The most recent statistics from the Office for National Statistics (ONS) show that in any one year, more than 130 million days are lost because of sickness absence in the UK, and last year just over two million 16-64 year olds were long-term sick.
In January this year Group Risk Development (GRiD)* published research that showed that 23% of employees wouldn’t be able to financially support their families if they were off sick for six months or more. They supported this saying that ‘Given that average household spend is £517 a week, and savings are at just £20.80 a month, this highlights the importance of protecting income against long-term absence from work rather than relying on cutting back on daily spending.’ The Association of British Insurers (ABI) published statistics, at the end of last month, which they suggested showed that insurance plays a vital role in helping people cope with financially adverse situations brought about by such issues as serious illness; ‘making a real difference to people’s lives at some of the most difficult of times.’

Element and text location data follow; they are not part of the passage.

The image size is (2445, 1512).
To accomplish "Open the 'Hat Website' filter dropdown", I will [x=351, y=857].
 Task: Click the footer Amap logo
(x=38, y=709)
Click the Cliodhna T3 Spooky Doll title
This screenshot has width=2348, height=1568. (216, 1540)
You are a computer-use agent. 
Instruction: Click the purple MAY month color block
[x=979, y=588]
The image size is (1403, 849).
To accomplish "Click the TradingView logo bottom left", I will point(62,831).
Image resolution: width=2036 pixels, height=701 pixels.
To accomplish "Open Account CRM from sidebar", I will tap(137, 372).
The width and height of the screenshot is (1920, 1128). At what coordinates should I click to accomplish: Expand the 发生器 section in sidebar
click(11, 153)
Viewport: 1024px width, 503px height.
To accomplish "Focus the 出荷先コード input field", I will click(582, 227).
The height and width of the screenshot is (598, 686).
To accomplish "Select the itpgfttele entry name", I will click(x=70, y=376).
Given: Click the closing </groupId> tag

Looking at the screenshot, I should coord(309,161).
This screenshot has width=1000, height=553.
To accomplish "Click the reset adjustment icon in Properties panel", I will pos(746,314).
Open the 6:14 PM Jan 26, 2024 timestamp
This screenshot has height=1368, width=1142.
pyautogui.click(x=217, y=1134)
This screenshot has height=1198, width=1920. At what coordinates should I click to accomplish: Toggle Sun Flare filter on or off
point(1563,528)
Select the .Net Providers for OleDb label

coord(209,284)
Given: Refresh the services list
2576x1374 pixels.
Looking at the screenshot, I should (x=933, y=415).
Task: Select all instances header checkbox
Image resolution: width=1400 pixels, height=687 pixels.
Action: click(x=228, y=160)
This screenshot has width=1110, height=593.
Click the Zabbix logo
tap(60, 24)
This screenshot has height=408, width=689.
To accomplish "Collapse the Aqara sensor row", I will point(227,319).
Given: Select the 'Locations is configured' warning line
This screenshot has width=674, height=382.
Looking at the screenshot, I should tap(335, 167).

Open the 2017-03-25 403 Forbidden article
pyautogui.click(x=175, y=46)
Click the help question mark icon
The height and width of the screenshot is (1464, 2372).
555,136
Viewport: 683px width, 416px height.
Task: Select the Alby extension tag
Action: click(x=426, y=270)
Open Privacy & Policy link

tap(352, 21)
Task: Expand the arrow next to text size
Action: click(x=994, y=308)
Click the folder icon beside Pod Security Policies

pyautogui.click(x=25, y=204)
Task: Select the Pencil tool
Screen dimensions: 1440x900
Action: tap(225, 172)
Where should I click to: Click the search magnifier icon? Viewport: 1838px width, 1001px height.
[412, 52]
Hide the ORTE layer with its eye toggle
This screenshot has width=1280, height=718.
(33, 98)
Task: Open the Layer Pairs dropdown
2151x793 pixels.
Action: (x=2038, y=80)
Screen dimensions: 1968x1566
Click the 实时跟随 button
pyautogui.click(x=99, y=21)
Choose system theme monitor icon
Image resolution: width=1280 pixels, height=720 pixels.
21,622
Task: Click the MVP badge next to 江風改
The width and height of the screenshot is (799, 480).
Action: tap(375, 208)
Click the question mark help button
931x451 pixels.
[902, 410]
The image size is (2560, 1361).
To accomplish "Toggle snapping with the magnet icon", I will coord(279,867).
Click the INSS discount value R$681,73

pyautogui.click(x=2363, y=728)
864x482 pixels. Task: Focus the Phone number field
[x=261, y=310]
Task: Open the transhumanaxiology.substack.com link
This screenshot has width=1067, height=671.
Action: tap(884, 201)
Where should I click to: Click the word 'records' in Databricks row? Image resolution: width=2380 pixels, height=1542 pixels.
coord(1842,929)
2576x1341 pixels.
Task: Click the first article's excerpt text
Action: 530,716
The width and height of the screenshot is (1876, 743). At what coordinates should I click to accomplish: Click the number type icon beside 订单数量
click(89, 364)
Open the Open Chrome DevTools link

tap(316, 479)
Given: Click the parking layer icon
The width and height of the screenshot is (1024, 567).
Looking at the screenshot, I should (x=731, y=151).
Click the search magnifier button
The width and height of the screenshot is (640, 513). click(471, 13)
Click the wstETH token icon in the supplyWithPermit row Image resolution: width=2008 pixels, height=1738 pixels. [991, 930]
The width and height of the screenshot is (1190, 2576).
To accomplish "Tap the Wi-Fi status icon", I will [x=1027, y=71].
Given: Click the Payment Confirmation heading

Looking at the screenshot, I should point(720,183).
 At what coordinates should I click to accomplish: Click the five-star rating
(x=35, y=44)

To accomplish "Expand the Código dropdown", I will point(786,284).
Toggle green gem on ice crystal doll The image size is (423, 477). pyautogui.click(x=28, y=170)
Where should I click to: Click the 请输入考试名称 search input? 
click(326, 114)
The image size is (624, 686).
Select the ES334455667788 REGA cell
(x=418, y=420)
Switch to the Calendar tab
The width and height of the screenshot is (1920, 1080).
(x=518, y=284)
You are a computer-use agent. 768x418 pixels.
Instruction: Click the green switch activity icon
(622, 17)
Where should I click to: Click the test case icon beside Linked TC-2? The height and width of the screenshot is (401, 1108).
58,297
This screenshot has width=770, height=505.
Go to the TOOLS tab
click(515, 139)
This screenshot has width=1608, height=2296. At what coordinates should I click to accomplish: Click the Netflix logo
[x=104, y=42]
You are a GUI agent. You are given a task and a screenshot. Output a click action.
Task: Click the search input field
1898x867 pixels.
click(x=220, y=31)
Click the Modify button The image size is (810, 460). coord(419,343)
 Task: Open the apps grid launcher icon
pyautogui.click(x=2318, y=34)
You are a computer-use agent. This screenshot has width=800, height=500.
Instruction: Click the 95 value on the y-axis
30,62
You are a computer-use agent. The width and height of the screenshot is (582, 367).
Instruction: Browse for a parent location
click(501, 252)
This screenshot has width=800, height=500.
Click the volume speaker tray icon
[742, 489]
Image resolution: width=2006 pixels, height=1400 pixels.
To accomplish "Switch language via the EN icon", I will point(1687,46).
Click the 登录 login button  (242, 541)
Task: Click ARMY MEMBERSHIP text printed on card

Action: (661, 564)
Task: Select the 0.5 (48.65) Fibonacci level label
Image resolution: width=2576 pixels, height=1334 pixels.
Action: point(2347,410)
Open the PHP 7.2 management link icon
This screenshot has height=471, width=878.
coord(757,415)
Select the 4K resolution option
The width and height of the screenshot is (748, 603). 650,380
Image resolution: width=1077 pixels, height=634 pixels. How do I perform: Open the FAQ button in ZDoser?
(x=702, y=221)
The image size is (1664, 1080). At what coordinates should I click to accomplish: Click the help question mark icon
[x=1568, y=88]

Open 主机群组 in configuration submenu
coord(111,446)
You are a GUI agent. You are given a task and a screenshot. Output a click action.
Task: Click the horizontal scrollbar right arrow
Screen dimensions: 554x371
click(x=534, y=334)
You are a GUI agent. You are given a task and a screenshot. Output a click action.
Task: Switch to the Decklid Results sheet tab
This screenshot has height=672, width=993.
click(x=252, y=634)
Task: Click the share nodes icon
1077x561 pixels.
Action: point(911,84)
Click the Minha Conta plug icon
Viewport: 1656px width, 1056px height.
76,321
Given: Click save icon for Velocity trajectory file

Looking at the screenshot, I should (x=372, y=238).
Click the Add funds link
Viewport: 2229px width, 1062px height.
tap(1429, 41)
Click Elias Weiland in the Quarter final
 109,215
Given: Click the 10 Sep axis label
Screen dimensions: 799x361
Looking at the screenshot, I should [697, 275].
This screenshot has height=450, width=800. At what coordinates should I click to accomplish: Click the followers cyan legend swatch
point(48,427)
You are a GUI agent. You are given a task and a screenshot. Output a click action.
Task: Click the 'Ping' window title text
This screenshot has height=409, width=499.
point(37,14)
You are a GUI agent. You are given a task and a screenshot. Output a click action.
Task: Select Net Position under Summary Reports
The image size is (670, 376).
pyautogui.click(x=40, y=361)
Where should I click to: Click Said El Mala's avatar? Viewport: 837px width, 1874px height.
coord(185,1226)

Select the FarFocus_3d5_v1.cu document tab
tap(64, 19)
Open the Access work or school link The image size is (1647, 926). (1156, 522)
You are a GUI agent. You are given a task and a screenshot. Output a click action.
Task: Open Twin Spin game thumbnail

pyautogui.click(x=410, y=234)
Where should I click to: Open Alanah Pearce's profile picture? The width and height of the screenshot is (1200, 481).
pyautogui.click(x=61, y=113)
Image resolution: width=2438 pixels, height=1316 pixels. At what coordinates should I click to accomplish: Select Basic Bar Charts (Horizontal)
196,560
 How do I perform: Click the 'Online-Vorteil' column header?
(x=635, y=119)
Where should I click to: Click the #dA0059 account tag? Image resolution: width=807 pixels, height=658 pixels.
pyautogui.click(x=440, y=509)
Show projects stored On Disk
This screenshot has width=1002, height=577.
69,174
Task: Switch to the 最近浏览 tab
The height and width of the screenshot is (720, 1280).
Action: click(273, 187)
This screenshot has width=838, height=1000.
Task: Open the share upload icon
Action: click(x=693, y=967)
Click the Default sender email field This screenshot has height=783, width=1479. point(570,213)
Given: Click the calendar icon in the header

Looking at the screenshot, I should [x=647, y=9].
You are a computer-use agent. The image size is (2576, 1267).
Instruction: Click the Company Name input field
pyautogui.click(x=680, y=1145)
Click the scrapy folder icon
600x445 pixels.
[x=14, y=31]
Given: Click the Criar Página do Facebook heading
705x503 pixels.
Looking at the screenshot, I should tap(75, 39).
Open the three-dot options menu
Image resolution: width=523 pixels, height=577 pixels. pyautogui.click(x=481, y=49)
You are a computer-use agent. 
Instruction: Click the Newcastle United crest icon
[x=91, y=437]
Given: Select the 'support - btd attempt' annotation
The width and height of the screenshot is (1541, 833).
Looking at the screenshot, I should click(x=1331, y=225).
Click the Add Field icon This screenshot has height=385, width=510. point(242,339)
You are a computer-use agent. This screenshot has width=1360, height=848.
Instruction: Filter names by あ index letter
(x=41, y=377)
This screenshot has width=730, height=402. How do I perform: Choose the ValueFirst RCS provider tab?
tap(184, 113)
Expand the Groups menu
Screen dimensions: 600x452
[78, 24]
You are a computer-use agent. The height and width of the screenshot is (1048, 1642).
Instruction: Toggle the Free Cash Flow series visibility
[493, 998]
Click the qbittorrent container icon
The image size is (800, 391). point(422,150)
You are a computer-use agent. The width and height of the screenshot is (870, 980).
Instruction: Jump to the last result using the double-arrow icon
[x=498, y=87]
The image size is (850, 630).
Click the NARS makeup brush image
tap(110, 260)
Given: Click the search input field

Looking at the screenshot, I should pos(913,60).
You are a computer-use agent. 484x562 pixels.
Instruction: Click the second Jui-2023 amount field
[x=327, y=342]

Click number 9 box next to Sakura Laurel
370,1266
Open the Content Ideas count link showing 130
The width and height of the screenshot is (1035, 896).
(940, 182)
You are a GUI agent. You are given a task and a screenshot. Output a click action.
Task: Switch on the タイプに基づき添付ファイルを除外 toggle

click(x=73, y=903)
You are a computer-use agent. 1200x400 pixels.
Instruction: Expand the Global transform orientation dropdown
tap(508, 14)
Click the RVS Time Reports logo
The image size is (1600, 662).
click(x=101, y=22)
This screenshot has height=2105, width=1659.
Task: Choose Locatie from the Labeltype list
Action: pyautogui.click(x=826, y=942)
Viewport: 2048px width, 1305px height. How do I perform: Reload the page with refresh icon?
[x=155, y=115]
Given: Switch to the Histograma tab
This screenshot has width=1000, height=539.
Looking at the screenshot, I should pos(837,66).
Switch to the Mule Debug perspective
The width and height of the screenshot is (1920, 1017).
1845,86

Last year, Dentists’ Provident paid benefits to their member dentists of over £4.5 million, for days lost to illness or injury.
Reasons for sickness
In 2014, over a third of Dentists’ Provident claims paid were for musculoskeletal disorders and 17% for psychiatric disorders, commonly understood to be the largest areas for sickness absence amongst dentists. But these sickness reasons are not just confined to dentists, they are a universal problem. The ONS’s report ‘Sickness Absence in the Labour Market - 2014’, for the UK, reported that more days were lost to sickness absences due to back, neck and muscle pain than any other condition, with a total of 31 million days lost in 2013.
They also reported that ‘mental health problems such as stress, depression and anxiety also contributed to a significant number of days of work lost in 2013 at 15.2 million days.’ A YouGov survey of full-time UK workers, conducted in April, revealed that over half of respondents said they had suffered from ‘burn-out‘ or anxiety, and this peaked for workers aged 25 to 34. Many experts recommend meditation, the Alexander Technique, Pilates or yoga to help with the stresses of working life.
Occupational health support
The Department for Work & Pensions reported that only 10% of staff in smaller companies have access to an occupational health service, compared to over 50% in larger businesses.
At the end of last year, the Government launched a ‘Fit for Work’ scheme which aimed to fill any gaps in the current support. This includes a referral service, that went live in March, where GPs, and ultimately employers, will be able to refer employees for additional occupational health services, if they have been, or are likely to be, off sick for four weeks or more. This is set to be rolled out by the end of the year, and could help small businesses like dental practices, support their employees.
A third of employers in GRiD’s recent survey said they would be likely to use the new ‘Fit for Work’ government services to help members of their team with a health condition, to stay at, or get back to work. Nearly 20% of employers surveyed wanted the next government to take more action on staff wellbeing.
However, in other surveys, conducted this year, it was revealed that over three-quarters of employers, and over half of GPs, were unaware of this new ‘Fit for Work’ service, and less than a quarter of HR managers felt it would meet their occupational health needs, even though 70% were aware of the scheme. So it appears that it may need more promotion to aid awareness and explain the benefits.
So, it’s up to all of us as employers and team members to do what we can to minimise sick days with preventive health approaches, have appropriate sickness provisions in place, and be aware of new initiatives and services that can support us.
*GRiD (Group Risk Development) is the trade body for the group risk industry.